Sorry I have not been updating like I usually do. My husband had a couple days off this week and we have taken full advantage of relaxation. We had a lot of paperwork and other tedious things to get done around the house and for the business. So instead of going camping like we originally planned, we just had a mini stay-cation at home. It was so needed. I ended up taking a nap 2 days in a row! Which felt like pure heaven to me. My life has been so hard and stressful that 2 naps mean the world to me. Yes. I am that lame. We also laid around yesterday and watched Homestead Rescue and Planet of the Apes movies. I realize that this seems like no big time to normal people, but with the summer we have had, this felt like a vacation. I even told Darren yesterday that most people get to do what we did every weekend. We laughed. This is literally the first two days in a row all summer that we did not have major things to handle. Every day Darren has had off this summer has been spent taking care of something else. Trucks, trailers, washing machine, tires, etc. And I have been stuck at home with two kids who are stir crazy and hungry. We have been beyond stressed. It was like nervous breakdown status.

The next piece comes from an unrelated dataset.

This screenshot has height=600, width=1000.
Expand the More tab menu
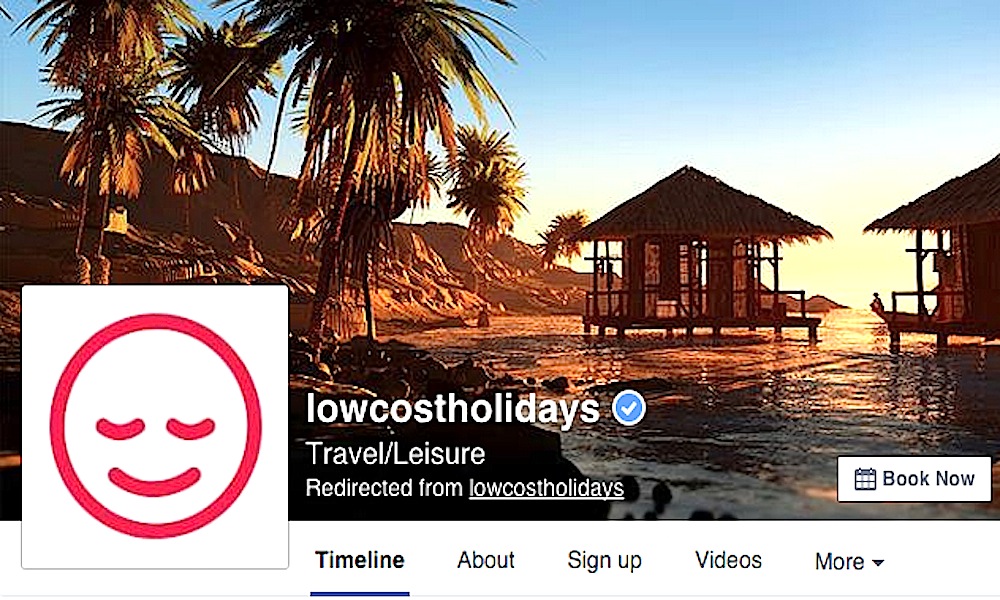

Now that Chloe is thriving and doing so much better, our stress level has decreased. Now that we have kind of figured out what to eat and have it all planned out, our stress level is down. I can’t believe it has already been 6 weeks with these changes. We have finally got a hang of this! We have learned all of the hidden gluten words and found our ways around corn and dairy. We plan our meals 4-5 days out and stick to the plan. Connor is missing his garbage food, but the rest of us are doing great with this. I have updated all of my condiments, spices, flours, sugars, and all other baking products. Baking still freaks me out and I suck at it. I feel like that one will be the hardest battle. I have learned how to cook brown rice like nobody’s business and I am a HUGE fan of Avocado Oil. Everyday we are getting Chloe to eat more fruits. This has been a big struggle for us. She is feeling better and looking healthier daily. I ask her every day “Is Chloe feeling good today?” In which she responds “Mommy, I feel SO GOOD! You’re the best!” Then I cry. Not always, but yeah…it happens. I am so relieved to see her happy and healthy. She giggles again! I can’t tell you how long it has been since she has had a giggle fit. I had no idea that healthy food would change her personality so much.
She is talking so much better after getting off Miralax. Her vocabulary was very slurred and was hard to understand. Now, we know what she is saying. She is a smart cookie, we just had no idea what she was saying before. I bought some flashcards at Target a little while ago that have the alphabet, animals, shapes, numbers, and colors on them. We work on them every day and each day she does better. I love having my 2 year old tell me the shape is a hexagon. No, I don’t expect her to be a genius and no I am not trying to brag about my kid- well maybe, but I am just so happy to see her learning!!! She was not doing any of this 2 months ago. She would get mad and tell me to go away if I asked her what a circle was. So this dramatic change has been crazy to me. I have had a lot of parents in my Miralax group whose kids were on Miralax the same amount of time (or more) as Chloe and their long term side effects are frightening. Most of these kids have developed a sensory processing disorder, epilepsy, PANDAS syndrome, learning disabilities, anxiety, OCD, Lyme Disease and so on. These were the most frightening to me. I have to be prepared for the future and if these things are going to happen to Chloe. I have read into the symptoms of all of these so I can be prepared if I start seeing them arise. I will not know most of this until she starts school. I am sickened and worried about the future, but I know she will be ok. I now I am glad that God gave me this challenge. I am going to do whatever I can to heal her and learn how to help her anyway I can.
I sometimes compare my situation to other people and wonder how they would handle it or even IF THEY COULD HANDLE IT. We all compare ourselves to others, don’t kid yourself. I know God gave me this challenge because he knew I could do this. He knew I could take on a kid that is going to have one hell of a hard life. She already has at 2 years old!!! The one thing I have learned the past few months is that I am way stronger than I realized. My best friend has listened to me be frightened, hurt, scared, heart racing at 130 while I stood in my kitchen, she has watched me shake and cry…and basically be on the verge of a nervous breakdown. She even told me yesterday that there were multiple days she was worried that today was the day I was going to break. No one knows all of the crap I have been through except her. For her to be honest enough to tell me that is amazing. She didn’t tell me this until she knew I was okay either. Having her support and her honesty to tell me that she thought I was going to break, makes me feel amazing. I feel amazing because I DID NOT BREAK. I did not allow myself to have the pity party I deserved and wallow in my grief. I put my big girl panties on and dealt with the shit pile I was given. This is why I know we will be okay.
God gives his hardest battles to his strongest soldiers.